If you can post specific code that shows the issue I can look a bit more.

ML van Loon
  • 3
  • 31 Jan

Providing code will be a bit difficult as I don't use the standard snapshot data for my research so anything I put down will seem very arbitrary to you. I can explain what I have though. My snapshot files include only particles that are in galaxies (to conserve disk space). For each galaxy I create a 'Wind_Flag' that is 1 if the galaxy consists of only wind particles. If so, it is discarded from the sample (as I only want stellar particles).
If I check how many galaxies are pure wind for snapshot 40 and 39 for example, I get:

print(len(Wind_Flag), sum(Wind_Flag), len(Wind_Flag)-sum(Wind_Flag))
18203464-15198736 = 3004728 (snap 39)
10003744 - 9415361= 588383 (snap 40)

I checked other snapshots, and they are very comparable to snapshot 39

Using my snapshot files, I recalculated all galaxy stellar masses without wind particles (summation over all non-wind PT4 masses). Using the given TNG catalogue 'SubhaloMassType' for PT4 as 'Mass_inclwind' and my own galaxy stellar masses as 'Mass':

Mass = np.log10(Mass) + 10.0
Mass_inclwind = np.log10(Mass_inclwind) + 10.0
print(min(Mass / Mass_inclwind), max(Mass / Mass_inclwind), np.mean(Mass / Mass_inclwind))
print(min(10 \** Mass / 10 \** Mass_inclwind), max(10 \** Mass / 10 \** Mass_inclwind), np.mean(10 \** Mass / 10 \** Mass_inclwind))

output:

for snap 39:
0.9999999304208406 1.0000000691017683 0.9999999999995614
0.9999986731006627 1.0000013239949628 0.9999999999959204

for snap 40:
-0.0 2.0033477850095753 0.49626923092942854
7.644250009431158e-06 inf inf

I checked other snapshots, and they are very comparable to snapshot 39.

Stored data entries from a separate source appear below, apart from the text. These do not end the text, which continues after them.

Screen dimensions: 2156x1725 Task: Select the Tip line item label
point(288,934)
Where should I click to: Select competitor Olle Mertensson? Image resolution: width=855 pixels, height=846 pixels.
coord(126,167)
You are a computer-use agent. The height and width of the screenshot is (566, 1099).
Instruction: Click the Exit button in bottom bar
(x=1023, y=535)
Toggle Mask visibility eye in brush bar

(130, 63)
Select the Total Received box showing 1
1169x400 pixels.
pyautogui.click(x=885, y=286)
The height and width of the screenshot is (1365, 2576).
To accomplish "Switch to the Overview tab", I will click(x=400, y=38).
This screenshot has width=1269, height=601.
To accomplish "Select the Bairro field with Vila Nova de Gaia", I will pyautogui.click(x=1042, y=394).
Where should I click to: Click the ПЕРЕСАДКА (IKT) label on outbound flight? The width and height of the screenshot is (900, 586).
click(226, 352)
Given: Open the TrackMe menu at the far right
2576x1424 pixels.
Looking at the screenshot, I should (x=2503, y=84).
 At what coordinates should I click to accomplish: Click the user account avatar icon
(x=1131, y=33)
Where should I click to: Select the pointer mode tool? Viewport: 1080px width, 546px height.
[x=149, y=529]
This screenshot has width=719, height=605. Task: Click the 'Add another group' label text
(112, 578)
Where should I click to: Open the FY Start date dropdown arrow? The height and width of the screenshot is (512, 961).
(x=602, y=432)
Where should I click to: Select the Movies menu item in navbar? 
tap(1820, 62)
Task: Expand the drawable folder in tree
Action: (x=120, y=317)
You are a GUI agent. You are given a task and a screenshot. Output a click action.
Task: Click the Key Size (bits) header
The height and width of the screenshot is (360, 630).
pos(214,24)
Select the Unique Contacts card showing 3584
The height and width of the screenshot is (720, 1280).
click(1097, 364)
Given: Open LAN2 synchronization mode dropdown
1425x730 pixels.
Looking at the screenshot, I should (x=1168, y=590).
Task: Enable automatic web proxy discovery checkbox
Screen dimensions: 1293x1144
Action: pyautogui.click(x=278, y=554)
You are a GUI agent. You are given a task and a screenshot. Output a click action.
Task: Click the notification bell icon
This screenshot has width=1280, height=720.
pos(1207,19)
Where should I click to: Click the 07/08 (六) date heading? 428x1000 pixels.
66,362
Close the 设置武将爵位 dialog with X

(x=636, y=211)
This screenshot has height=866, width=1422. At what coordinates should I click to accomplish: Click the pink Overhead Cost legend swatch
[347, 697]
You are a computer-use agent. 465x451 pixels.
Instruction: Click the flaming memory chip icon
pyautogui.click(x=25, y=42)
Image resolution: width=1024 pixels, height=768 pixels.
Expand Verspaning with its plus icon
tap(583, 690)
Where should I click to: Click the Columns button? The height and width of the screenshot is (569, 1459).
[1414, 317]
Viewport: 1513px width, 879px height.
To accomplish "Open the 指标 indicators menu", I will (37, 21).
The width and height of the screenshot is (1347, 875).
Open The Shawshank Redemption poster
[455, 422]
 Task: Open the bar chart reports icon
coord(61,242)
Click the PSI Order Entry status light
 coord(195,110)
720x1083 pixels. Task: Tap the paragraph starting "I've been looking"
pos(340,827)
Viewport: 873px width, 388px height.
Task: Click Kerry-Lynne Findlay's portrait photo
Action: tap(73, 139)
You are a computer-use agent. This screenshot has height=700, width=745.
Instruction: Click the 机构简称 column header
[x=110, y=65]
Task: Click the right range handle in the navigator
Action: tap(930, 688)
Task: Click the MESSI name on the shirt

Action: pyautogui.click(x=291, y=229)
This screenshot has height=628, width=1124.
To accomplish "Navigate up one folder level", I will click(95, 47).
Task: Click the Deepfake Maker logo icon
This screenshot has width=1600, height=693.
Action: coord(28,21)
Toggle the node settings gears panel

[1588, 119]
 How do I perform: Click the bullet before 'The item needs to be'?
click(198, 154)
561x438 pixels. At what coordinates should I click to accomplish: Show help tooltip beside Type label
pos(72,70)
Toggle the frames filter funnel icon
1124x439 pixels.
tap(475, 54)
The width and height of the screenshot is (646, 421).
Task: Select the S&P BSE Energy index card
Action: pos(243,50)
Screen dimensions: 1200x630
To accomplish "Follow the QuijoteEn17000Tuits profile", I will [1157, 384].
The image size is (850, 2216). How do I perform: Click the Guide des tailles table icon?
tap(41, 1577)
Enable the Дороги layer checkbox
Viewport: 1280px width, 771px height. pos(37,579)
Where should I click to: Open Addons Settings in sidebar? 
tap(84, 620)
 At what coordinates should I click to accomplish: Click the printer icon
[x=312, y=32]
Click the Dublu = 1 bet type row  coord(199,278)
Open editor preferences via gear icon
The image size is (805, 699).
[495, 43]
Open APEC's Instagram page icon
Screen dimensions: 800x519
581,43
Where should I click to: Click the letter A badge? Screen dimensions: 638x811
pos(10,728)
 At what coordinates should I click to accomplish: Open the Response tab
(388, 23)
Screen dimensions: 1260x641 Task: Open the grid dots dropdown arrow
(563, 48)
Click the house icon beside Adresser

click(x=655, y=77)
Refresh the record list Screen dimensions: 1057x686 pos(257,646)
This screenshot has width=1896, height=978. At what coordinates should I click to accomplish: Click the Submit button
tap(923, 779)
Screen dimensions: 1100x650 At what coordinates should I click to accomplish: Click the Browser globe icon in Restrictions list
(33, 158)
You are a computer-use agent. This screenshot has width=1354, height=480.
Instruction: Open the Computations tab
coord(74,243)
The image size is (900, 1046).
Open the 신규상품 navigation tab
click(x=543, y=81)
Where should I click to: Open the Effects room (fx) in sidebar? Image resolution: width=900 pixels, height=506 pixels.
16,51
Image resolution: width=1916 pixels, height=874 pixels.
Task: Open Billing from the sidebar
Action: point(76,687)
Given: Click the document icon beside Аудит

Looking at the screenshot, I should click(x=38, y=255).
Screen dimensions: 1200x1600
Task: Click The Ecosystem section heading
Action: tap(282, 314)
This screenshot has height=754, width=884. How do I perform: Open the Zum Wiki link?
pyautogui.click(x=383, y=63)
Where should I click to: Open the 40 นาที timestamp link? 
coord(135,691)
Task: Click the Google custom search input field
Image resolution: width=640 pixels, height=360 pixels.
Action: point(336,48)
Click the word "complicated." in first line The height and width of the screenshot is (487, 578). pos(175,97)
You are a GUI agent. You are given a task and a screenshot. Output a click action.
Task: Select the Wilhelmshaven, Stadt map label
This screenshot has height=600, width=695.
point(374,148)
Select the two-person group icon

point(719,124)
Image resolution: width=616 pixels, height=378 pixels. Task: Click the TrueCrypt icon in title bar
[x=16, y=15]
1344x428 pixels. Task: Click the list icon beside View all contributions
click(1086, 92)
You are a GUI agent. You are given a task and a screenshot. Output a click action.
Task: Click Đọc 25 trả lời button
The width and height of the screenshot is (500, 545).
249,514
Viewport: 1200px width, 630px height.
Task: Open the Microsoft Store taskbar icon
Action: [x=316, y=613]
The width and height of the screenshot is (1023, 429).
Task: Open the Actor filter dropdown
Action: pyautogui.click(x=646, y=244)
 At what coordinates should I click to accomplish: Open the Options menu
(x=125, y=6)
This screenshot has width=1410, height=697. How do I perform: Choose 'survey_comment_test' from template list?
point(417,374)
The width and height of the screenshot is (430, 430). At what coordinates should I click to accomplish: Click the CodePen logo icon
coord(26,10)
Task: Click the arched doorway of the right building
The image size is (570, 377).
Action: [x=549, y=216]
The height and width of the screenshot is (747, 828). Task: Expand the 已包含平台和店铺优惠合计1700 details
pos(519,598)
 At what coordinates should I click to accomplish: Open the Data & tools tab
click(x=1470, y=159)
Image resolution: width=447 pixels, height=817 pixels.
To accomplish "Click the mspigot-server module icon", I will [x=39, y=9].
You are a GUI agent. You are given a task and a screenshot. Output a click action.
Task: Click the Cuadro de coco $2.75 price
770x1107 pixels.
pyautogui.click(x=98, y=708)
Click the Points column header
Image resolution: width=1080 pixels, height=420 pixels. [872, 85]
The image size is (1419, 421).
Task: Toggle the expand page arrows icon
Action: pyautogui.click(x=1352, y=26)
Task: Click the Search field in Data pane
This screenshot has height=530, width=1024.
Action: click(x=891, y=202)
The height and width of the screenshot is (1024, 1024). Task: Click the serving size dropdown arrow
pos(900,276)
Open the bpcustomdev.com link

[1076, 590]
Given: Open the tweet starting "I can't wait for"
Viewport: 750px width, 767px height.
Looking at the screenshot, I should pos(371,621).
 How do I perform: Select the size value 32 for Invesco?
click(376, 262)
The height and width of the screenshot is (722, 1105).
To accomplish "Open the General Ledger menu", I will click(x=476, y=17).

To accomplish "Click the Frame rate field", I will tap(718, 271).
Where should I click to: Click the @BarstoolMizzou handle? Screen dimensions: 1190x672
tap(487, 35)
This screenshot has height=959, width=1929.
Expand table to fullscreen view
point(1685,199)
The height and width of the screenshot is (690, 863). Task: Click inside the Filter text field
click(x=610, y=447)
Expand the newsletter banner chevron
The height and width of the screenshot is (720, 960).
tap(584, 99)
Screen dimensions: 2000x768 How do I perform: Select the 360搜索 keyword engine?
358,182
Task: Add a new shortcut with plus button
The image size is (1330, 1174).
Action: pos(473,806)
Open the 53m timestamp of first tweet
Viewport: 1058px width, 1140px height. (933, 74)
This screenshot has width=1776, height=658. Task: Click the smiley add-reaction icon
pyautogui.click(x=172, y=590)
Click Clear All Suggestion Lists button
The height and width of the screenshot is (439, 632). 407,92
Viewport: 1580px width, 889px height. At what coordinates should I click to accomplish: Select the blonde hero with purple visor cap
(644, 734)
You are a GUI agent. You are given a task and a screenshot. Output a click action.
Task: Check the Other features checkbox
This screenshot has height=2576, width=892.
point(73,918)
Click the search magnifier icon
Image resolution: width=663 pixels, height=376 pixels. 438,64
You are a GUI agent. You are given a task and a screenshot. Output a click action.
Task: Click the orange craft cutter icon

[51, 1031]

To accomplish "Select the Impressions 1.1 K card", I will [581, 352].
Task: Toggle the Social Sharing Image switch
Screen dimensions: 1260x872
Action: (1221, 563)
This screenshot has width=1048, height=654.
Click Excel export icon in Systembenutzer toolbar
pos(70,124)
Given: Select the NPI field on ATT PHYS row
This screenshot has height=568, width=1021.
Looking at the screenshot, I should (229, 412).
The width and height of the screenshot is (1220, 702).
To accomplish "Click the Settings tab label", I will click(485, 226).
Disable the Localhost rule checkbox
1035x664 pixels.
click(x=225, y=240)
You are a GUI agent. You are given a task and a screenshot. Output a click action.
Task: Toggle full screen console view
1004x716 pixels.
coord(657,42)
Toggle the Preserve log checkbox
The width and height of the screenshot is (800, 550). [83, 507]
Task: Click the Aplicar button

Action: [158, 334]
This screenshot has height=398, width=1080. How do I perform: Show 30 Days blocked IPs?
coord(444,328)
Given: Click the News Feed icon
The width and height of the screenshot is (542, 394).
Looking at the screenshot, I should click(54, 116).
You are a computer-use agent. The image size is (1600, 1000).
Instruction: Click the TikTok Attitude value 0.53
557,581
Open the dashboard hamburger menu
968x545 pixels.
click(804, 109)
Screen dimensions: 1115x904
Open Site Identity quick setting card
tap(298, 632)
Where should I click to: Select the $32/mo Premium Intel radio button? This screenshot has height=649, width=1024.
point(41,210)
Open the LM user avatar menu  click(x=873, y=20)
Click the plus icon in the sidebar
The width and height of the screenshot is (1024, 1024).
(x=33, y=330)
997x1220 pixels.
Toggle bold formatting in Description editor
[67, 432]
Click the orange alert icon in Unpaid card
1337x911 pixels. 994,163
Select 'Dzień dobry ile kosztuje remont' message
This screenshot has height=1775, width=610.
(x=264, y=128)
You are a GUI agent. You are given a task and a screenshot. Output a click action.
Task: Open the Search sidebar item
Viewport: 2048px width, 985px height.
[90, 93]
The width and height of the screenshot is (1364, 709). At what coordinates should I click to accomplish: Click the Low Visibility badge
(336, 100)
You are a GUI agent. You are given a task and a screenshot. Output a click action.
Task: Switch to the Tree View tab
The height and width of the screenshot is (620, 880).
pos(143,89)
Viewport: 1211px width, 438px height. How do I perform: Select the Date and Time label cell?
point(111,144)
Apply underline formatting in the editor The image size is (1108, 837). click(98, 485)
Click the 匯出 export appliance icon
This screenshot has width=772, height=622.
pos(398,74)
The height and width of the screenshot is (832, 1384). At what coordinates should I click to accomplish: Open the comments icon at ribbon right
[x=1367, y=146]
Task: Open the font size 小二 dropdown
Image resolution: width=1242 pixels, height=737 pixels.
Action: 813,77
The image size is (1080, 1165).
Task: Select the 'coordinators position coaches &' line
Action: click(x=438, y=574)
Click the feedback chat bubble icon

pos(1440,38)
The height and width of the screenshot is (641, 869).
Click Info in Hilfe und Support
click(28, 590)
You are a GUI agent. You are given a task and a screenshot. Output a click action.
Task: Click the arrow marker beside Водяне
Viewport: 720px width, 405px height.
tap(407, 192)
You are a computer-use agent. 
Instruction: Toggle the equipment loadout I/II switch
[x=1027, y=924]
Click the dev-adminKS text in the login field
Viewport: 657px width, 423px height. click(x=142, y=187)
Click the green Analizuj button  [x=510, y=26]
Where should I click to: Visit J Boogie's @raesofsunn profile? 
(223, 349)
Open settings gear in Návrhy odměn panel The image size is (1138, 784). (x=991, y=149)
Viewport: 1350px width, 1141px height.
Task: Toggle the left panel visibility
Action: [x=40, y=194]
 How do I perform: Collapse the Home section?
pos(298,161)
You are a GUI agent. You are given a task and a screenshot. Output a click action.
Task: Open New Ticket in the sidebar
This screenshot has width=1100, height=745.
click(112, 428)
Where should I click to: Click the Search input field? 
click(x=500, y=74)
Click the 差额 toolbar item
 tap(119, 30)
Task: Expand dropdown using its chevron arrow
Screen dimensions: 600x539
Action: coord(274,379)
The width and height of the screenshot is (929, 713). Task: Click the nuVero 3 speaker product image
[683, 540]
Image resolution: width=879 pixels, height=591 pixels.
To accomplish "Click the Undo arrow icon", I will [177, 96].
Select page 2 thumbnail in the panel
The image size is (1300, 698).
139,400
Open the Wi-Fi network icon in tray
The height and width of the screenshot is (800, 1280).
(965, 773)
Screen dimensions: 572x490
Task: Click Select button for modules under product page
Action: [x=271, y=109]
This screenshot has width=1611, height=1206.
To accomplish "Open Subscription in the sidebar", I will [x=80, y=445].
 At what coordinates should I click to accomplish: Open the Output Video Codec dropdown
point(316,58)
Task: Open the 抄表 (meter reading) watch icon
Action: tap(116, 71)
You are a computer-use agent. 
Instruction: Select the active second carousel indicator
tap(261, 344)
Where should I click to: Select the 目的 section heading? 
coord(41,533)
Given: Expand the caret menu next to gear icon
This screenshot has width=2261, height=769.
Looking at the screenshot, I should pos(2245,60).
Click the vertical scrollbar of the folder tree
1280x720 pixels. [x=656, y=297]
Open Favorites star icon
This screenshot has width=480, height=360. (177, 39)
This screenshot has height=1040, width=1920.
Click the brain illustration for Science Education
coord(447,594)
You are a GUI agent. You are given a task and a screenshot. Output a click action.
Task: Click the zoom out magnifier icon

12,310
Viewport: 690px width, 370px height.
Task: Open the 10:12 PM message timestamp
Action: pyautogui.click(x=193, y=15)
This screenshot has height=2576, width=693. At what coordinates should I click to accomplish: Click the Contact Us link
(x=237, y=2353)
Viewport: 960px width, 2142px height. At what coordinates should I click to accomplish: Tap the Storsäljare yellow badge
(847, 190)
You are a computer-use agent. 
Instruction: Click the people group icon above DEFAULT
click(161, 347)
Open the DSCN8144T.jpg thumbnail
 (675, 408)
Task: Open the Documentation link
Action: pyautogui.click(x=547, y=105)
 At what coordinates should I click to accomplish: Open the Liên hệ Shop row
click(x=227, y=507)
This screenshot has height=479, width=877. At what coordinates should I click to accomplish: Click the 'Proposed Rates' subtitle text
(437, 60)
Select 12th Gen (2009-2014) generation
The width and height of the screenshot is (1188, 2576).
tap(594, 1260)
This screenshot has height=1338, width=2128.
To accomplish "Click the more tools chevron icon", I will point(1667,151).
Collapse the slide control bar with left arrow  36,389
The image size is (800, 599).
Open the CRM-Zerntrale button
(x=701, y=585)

It cannot be something in the creation of my snapshot files as I have used the same generalised scripts for each snapshot and all others agree. I also did snap 40 twice in case the files were damaged or something

Dylan Nelson

I assume by galaxy you mean subhalo.

if we consider the SubhaloWindMass field, then for TNG300-1 at snapshots 38, 39, 40, 41, 42, the total number of subhalos with this field greater than zero is:

for snap in [38,39,40,41,42]:
    sim = temet.sim('tng300-1', snap=snap)
    SubhaloWindMass = sim.subhalos('SubhaloWindMass')
    print(snap,np.count_nonzero(SubhaloWindMass))

38 141128
39 131235
40 129123
41 113797
42 112093

do you find the same numbers? If so, there cannot be more "galaxies that are pure wind" than this number.

Perhaps you are counting subhalos where wind mass, and/or stellar mass, is zero?